PMDB e seus dois maridos

Eu não sei se a política no Brasil é nelsonrodriguiana ou novela mexicana. De vez em quando, a gente escuta que política é complicado, precisa de tempo e estudo para compreender, mas poucos sabem que seu entendimento cabe num roteiro de novela. Façam o exercício:

Durante as eleições PT e PSDB flertaram com o PMDB. O PMDB “deu mole” para os dois. Na hora de escolher salada mista, preferiu o Partido dos Trabalhadores.

Com o casamento marcado entre os dois, restou ao PSDB falar mal do casal. Esqueceu os bons momentos vividos no passado com o PMDB e tentou melar a cerimônia num estilo vilã da Malhação.

Depois da curta lua de mel, o PMDB voltou a se engraçar com o PSDB. Todo mundo desconfiando e o PT não queria acreditar.
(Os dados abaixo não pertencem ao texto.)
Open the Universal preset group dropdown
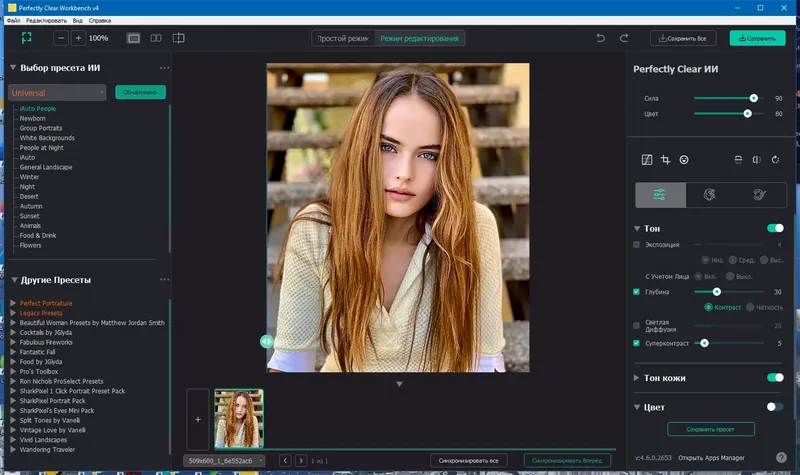Viewport: 800px width, 475px height. pos(57,92)
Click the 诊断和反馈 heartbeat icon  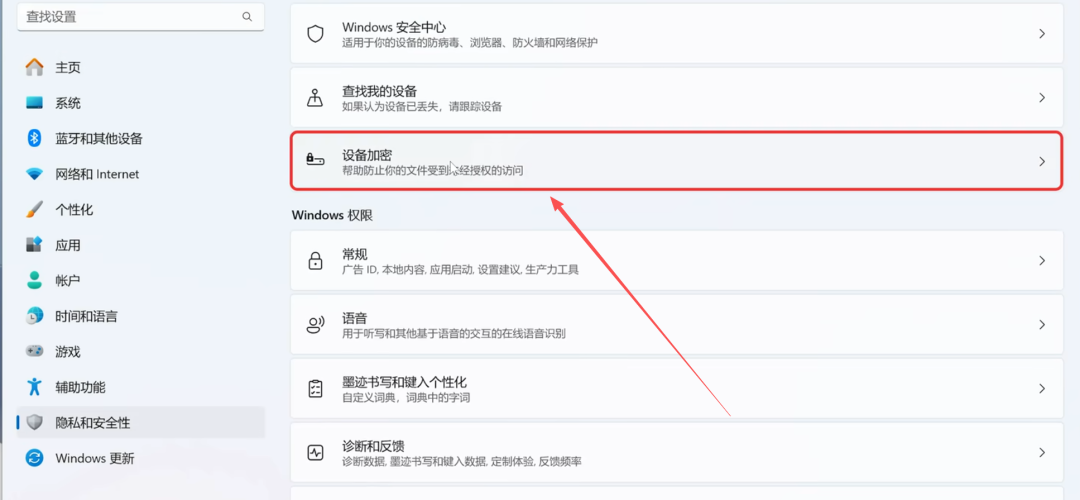pos(315,452)

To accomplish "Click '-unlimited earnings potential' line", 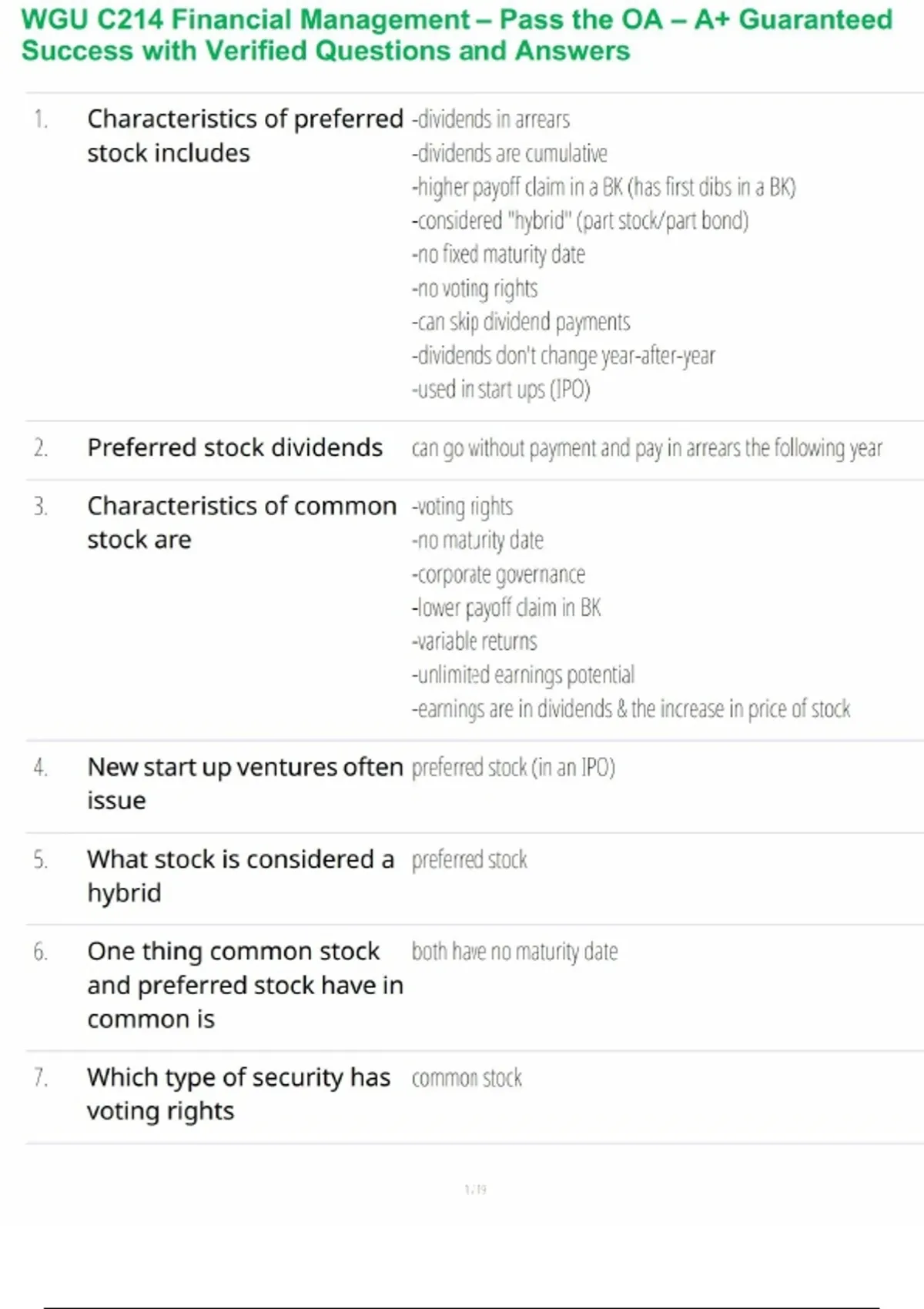I will coord(523,675).

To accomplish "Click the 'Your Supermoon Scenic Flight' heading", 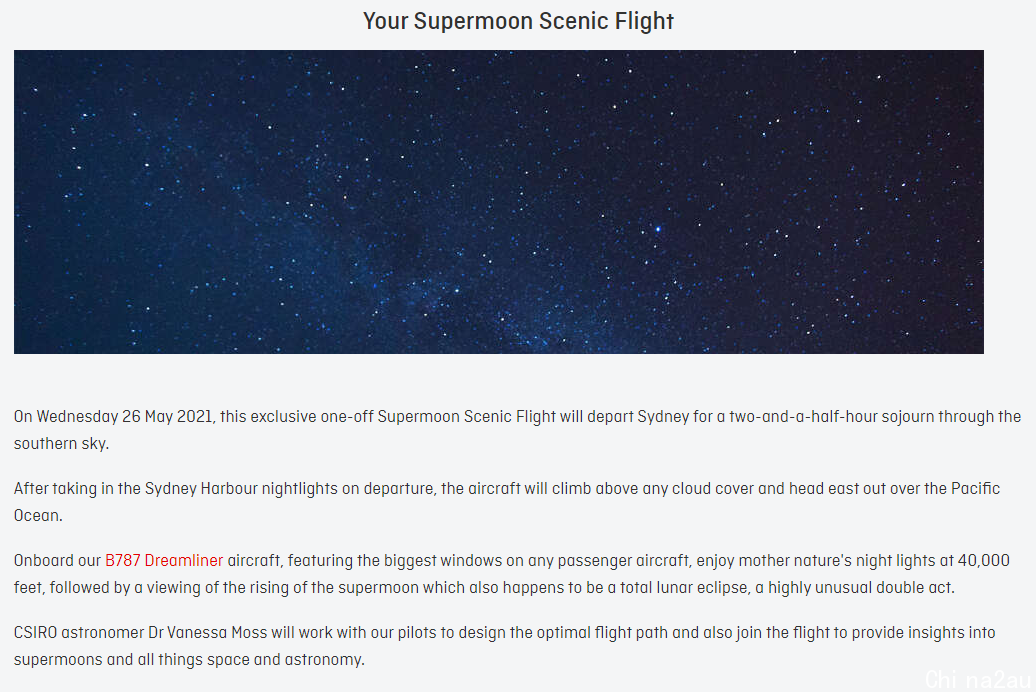I will (x=518, y=21).
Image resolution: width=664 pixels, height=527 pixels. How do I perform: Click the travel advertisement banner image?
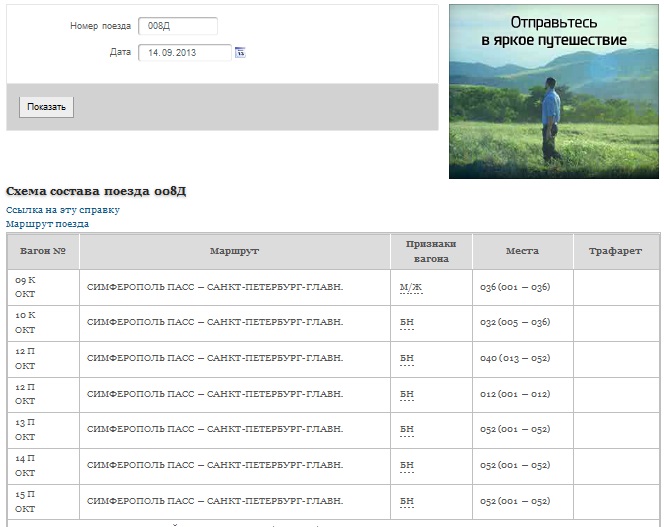click(553, 92)
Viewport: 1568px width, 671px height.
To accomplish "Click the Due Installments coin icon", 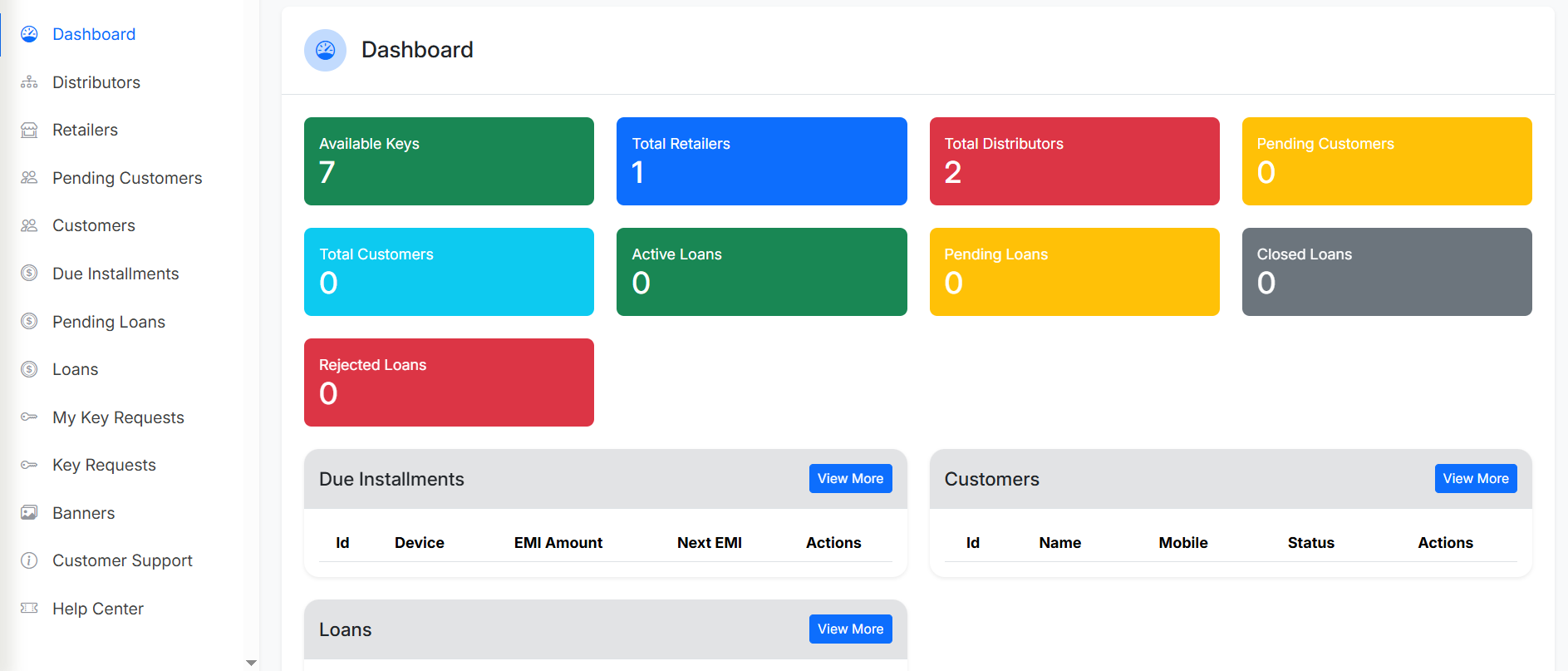I will pyautogui.click(x=29, y=274).
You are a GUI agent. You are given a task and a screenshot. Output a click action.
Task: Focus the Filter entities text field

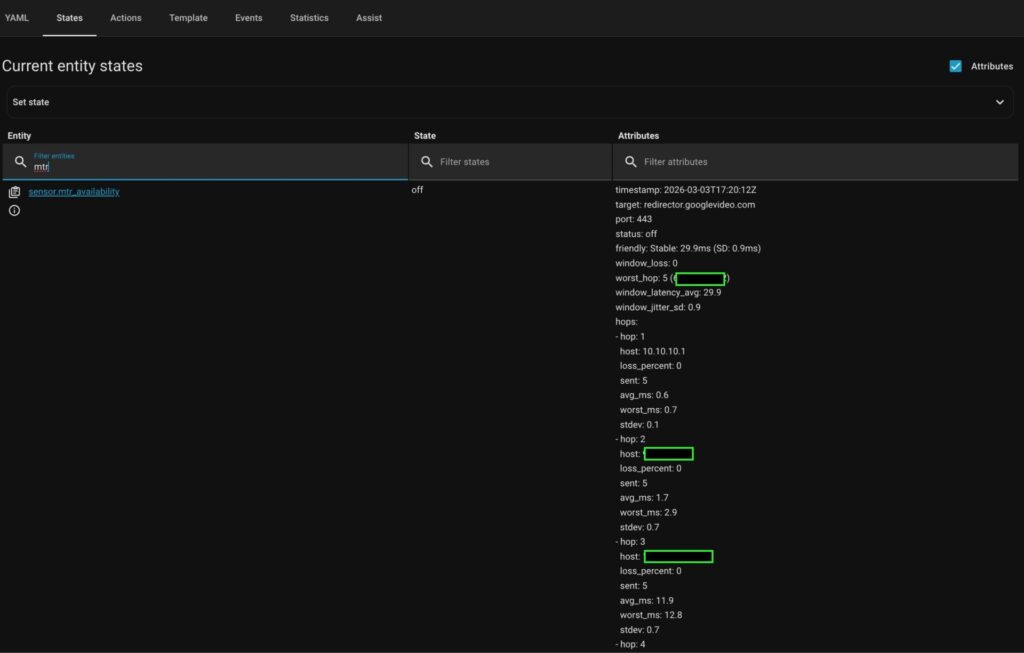click(210, 166)
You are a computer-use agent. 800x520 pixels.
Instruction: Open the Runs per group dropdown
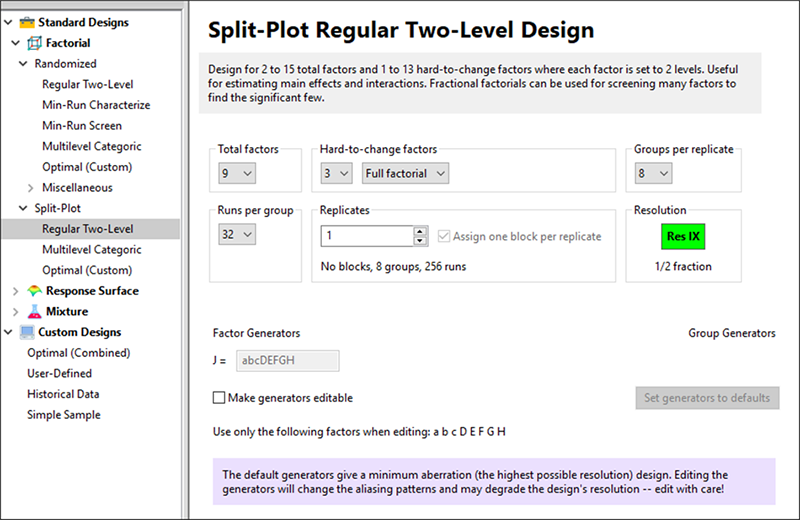[x=238, y=235]
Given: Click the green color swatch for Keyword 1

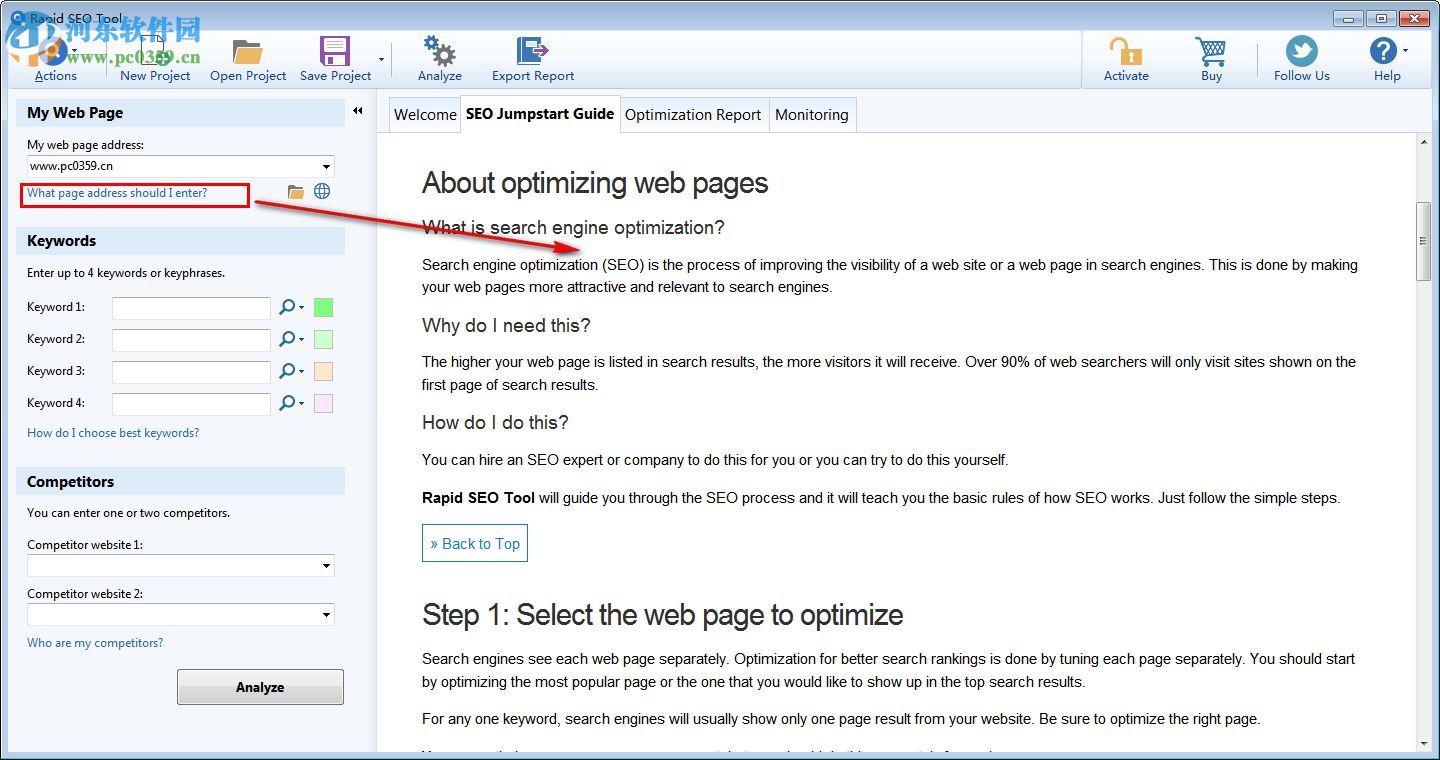Looking at the screenshot, I should [x=322, y=307].
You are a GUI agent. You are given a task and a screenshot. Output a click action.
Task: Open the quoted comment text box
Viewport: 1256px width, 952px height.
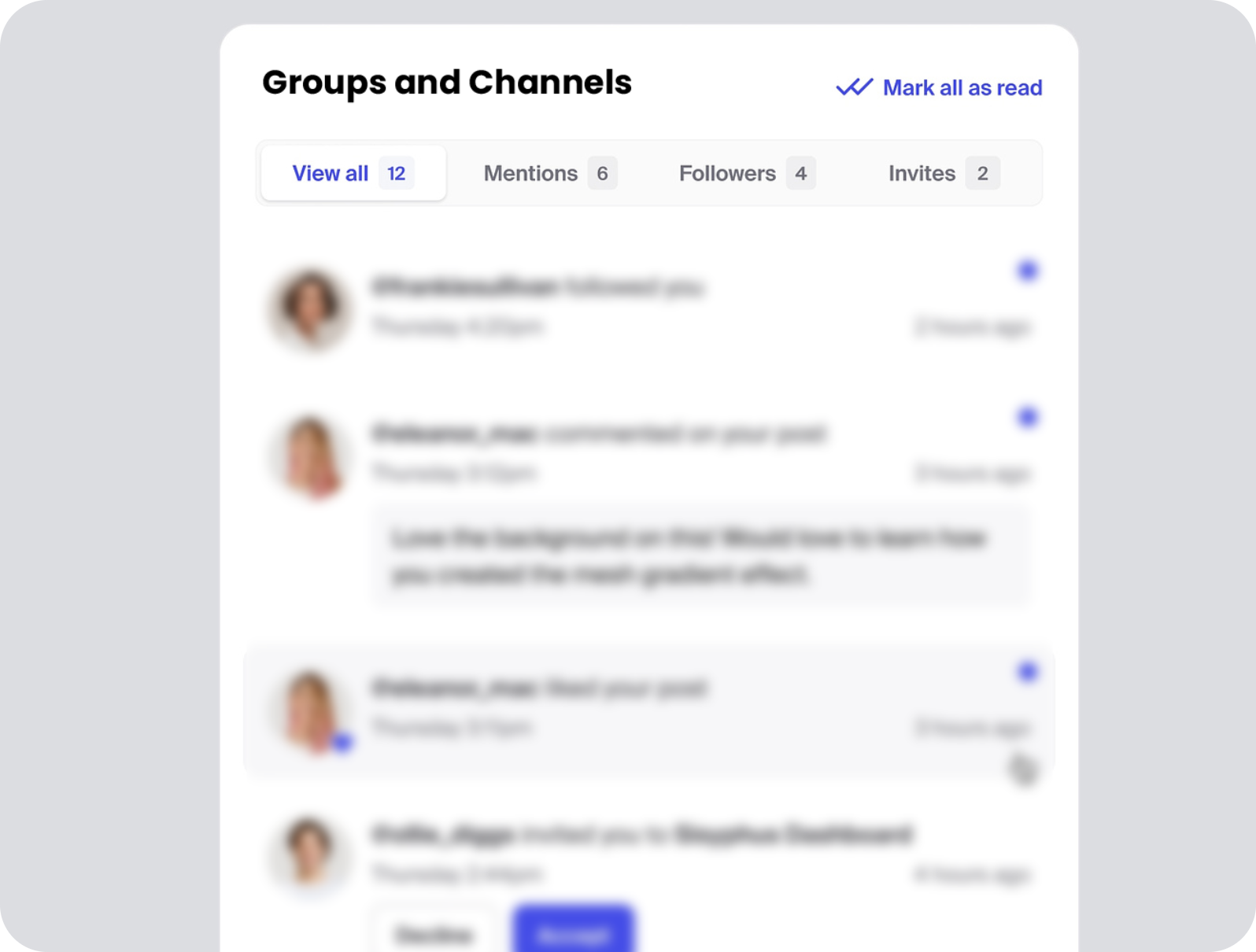click(699, 556)
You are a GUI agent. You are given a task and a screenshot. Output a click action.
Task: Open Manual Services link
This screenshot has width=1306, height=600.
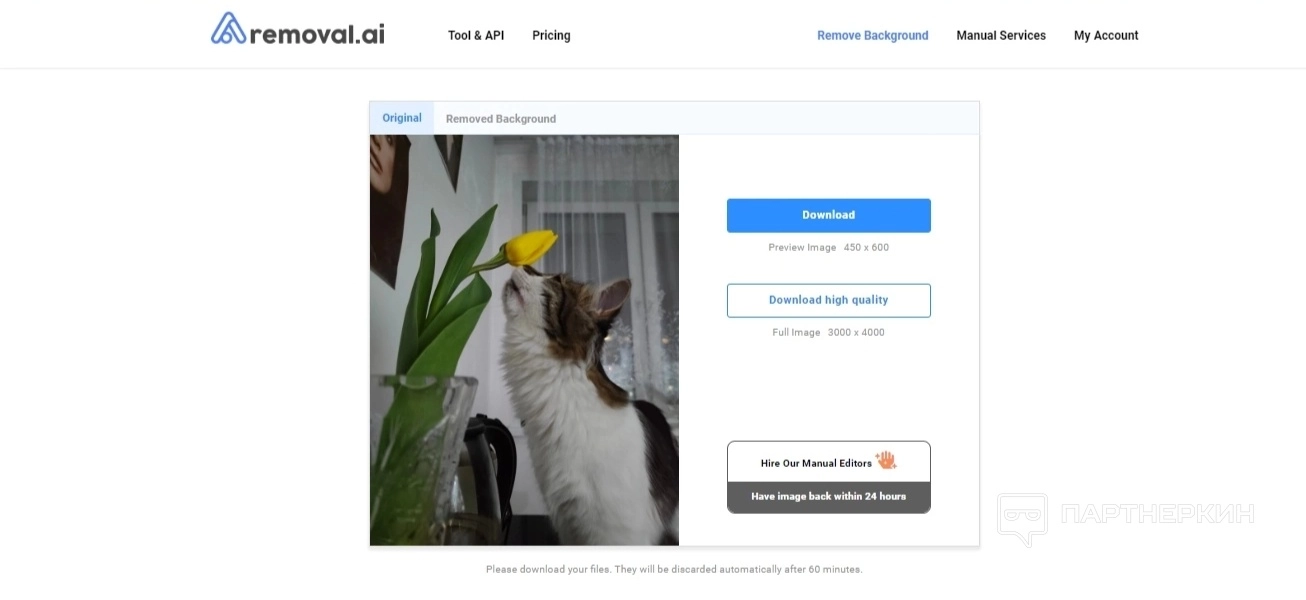click(1001, 35)
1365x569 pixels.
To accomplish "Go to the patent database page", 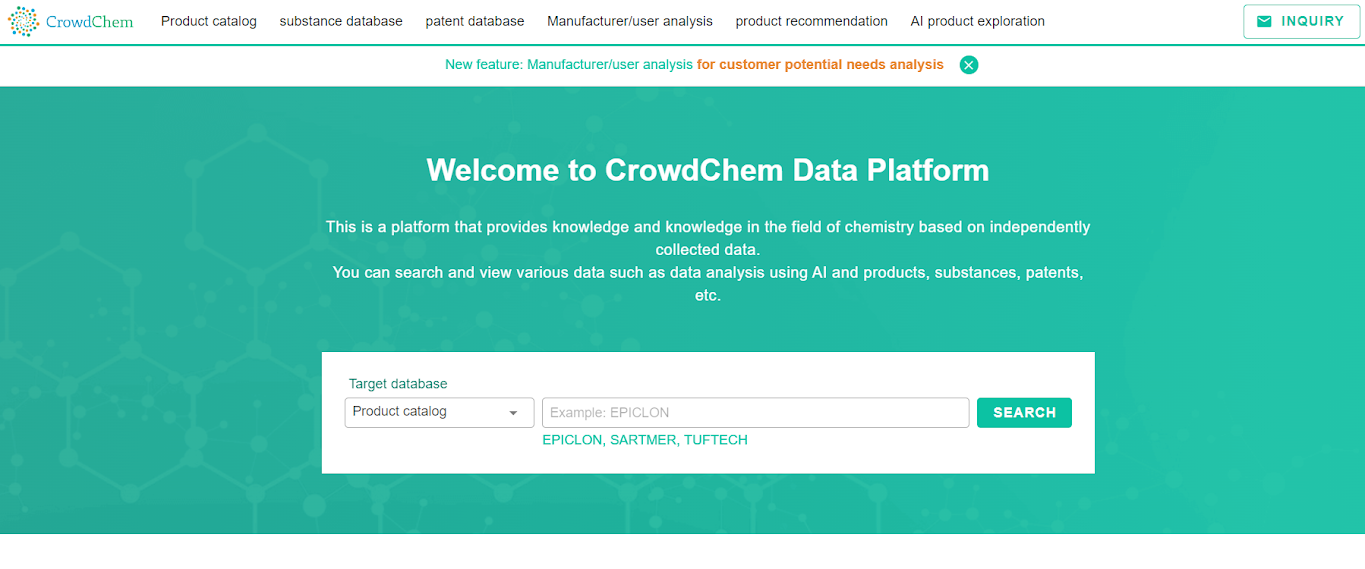I will pyautogui.click(x=475, y=21).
Se encontravam as escondidas. O PMDB jurava que ia largar o PT. O PSDB acreditava, todo faceiro, apaixonado. Faziam planos juntos rumo a felicidade.

O PT, ao saber da investida do rival, fez promessas, deu presentes, tentava seduzir, mas o PMDB se fazia de desentendido. Jurava que estava tudo bem.

O PSDB, cansado de esperar, deu um ultimato. Apresentou os papéis para oficializar a relação. O PMDB ficou com aqueles papeis guardados na gaveta, só esperando o momento certo.

O PT decidiu ter uma “DR”. Avisou sem pestanejar, a união dos dois era de comunhão parcial de bens. Os bens construídos durante o relacionamento iriam ser dividido, assim como o ônus também seria. O problema maior era a conta feita pelo filho problemático do PMDB antes e durante o casamento. Dudu Cunha, o adolescente problema, ficaria desamparado.

O PMDB chorou e esqueceu os papeis dados pelo PSDB. Romperam as promessas. Tem deixado Dudu de castigo e pensam em manda-lo para um colégio interno.

O PSDB ainda procura entender onde errou. Está um pouco amuado. Anda frequentando as reuniões dos Grupos Políticos Traídos Pelo PMDB Anônimos. Em breve deve voltar a gritar contra o casal.

O PMDB tem jurado que sempre amou o PT, que sabe que um dos pilares de um relacionamento é a proteção.